Problem details: Read the FirmwareDroid description and answer yes or no to whether it supports each statement, quoting the words that decide it: (a) FirmwareDroid analyzes Android firmware at scale. (b) The project relies on manual extraction of pre-installed apps. (c) The extraction strategies are meant to handle vendor-specific packaging and obfuscation.

Supplied passage:

☆ ☆ ☆ ☆ ☆

FirmwareDroid

Automating Android Pre-Installed App Analysis at Scale for Security Research.

FirmwareDroid is a research project that develops novel methods and tooling to analyze Android firmware at scale. The project focuses on automating the end-to-end process of extracting pre-installed (vendor / system) Android applications and framework artifacts from device firmware images, preparing them for static and dynamic security analysis, and providing reproducible pipelines and artifacts for researchers.

Project goals

  • Automate extraction of Android firmware components (system apps, framework libraries, vendor blobs) across many devices and OEM firmware formats.
  • Produce normalized artifacts that can be consumed by static-analysis tools (e.g., APK/Suite scanners) and dynamic-analysis environments (e.g., vendor-flavoured emulators).
  • Provide robust heuristics and configurable extraction strategies to handle vendor-specific packaging and obfuscation.

☆ ☆ ☆ ☆ ☆

Information shown:
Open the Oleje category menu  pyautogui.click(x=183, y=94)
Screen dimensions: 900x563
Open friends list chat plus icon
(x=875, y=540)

☆ ☆ ☆ ☆ ☆

In response:
(a) Yes: "develops novel methods and tooling to analyze Android firmware at scale"
(b) No: "automating the end-to-end process of extracting pre-installed (vendor / system) Android applications"
(c) Yes: "configurable extraction strategies to handle vendor-specific packaging and obfuscation"